[Data excerpts — start]
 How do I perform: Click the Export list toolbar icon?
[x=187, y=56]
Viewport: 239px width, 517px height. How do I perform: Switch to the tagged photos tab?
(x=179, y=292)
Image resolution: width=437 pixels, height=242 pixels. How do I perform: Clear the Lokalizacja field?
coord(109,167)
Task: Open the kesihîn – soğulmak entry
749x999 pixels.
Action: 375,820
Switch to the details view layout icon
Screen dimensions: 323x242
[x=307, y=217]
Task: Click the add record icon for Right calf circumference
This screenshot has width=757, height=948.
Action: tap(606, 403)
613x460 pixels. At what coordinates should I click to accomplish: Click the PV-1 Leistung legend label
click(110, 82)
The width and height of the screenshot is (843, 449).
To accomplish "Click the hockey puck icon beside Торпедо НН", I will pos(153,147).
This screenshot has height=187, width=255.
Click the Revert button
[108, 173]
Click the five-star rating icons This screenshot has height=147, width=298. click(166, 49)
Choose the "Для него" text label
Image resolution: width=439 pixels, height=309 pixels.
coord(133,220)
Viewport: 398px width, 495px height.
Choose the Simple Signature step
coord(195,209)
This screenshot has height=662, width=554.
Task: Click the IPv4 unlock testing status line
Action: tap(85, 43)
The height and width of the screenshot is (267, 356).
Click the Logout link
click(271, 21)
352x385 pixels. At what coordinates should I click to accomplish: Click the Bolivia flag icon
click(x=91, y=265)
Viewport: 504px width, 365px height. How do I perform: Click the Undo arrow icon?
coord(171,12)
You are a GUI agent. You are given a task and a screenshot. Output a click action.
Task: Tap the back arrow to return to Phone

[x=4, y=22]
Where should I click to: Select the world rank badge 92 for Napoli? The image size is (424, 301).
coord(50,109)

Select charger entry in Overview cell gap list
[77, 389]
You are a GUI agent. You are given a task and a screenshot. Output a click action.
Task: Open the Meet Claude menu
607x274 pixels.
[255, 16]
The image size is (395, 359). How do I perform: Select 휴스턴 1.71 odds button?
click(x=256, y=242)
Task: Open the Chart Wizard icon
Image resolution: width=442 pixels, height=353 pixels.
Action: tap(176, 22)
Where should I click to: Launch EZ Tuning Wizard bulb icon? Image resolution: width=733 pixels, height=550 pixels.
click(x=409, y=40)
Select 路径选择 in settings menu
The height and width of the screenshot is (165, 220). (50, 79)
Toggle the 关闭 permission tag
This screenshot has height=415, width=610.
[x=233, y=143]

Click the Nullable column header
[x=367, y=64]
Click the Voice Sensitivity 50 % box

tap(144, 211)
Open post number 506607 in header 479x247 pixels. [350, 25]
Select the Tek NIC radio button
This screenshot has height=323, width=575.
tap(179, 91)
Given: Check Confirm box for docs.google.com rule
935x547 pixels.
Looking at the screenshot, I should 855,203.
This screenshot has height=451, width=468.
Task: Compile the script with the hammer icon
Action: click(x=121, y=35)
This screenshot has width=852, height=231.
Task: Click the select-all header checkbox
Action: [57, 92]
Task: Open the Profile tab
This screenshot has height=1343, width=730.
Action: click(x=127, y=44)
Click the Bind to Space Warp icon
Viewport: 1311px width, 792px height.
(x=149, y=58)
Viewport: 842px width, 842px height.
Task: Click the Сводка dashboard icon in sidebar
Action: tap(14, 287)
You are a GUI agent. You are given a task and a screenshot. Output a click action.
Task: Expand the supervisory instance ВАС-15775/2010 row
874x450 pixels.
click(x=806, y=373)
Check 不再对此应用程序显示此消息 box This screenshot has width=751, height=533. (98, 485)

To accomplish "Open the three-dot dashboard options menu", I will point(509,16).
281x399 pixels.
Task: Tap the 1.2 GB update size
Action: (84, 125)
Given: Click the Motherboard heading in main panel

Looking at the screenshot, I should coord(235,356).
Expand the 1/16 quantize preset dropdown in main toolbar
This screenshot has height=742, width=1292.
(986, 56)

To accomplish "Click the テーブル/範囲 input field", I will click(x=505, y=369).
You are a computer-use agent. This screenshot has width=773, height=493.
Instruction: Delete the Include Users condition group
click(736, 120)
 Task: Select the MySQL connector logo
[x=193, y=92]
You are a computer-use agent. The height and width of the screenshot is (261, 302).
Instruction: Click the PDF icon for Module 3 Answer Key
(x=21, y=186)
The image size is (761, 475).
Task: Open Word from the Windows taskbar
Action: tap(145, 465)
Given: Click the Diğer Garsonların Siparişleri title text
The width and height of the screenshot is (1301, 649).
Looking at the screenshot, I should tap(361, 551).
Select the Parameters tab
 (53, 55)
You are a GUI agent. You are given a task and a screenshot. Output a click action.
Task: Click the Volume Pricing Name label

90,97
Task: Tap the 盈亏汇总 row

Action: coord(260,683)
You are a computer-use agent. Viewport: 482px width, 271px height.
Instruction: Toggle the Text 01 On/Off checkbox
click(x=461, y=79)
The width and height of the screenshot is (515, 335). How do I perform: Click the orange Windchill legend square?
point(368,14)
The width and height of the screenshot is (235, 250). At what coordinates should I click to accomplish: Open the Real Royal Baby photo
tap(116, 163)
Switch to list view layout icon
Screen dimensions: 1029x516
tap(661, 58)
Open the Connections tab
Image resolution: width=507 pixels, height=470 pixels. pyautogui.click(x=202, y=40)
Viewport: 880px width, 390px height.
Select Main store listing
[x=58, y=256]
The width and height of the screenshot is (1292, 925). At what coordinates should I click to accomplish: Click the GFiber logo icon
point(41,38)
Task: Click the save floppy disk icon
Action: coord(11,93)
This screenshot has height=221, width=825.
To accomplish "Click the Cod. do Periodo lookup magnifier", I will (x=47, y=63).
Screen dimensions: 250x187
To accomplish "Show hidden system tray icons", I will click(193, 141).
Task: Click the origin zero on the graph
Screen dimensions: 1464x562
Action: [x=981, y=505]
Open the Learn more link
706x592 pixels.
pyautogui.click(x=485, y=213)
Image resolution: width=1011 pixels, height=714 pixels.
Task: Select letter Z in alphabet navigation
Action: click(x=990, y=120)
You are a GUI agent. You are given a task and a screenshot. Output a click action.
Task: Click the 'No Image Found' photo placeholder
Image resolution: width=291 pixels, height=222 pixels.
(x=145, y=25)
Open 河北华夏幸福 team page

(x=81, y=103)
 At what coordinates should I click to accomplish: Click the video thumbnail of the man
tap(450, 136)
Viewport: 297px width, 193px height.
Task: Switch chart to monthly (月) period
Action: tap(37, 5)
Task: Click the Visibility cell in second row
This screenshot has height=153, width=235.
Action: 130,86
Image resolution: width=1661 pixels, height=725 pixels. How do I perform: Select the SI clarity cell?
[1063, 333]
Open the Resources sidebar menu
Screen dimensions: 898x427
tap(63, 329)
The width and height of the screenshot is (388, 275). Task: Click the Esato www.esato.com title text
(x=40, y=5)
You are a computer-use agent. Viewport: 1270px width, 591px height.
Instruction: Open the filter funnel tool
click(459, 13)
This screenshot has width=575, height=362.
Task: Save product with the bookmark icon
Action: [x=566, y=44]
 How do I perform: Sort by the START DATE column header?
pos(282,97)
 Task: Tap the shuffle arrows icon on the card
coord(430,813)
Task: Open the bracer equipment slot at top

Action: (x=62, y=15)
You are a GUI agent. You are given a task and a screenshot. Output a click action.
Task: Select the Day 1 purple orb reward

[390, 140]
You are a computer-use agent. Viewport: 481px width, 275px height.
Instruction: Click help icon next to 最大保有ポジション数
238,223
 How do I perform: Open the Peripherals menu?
[Data excerpts — finish]
* Exercise objective
What you give back should be only the lines of the records above, starting at the line with "Where should I click to: Select" and ending at the line with "Task: Open the Profile tab", restated word for word.

* Solution to this exercise
Where should I click to: Select the world rank badge 92 for Napoli? The image size is (424, 301).
coord(50,109)

Select charger entry in Overview cell gap list
[77, 389]
You are a GUI agent. You are given a task and a screenshot. Output a click action.
Task: Open the Meet Claude menu
607x274 pixels.
[255, 16]
The image size is (395, 359). How do I perform: Select 휴스턴 1.71 odds button?
click(x=256, y=242)
Task: Open the Chart Wizard icon
Image resolution: width=442 pixels, height=353 pixels.
Action: tap(176, 22)
Where should I click to: Launch EZ Tuning Wizard bulb icon? Image resolution: width=733 pixels, height=550 pixels.
click(x=409, y=40)
Select 路径选择 in settings menu
The height and width of the screenshot is (165, 220). (50, 79)
Toggle the 关闭 permission tag
This screenshot has height=415, width=610.
[x=233, y=143]

Click the Nullable column header
[x=367, y=64]
Click the Voice Sensitivity 50 % box

tap(144, 211)
Open post number 506607 in header 479x247 pixels. [350, 25]
Select the Tek NIC radio button
This screenshot has height=323, width=575.
tap(179, 91)
Given: Check Confirm box for docs.google.com rule
935x547 pixels.
Looking at the screenshot, I should 855,203.
This screenshot has height=451, width=468.
Task: Compile the script with the hammer icon
Action: click(x=121, y=35)
This screenshot has width=852, height=231.
Task: Click the select-all header checkbox
Action: [57, 92]
Task: Open the Profile tab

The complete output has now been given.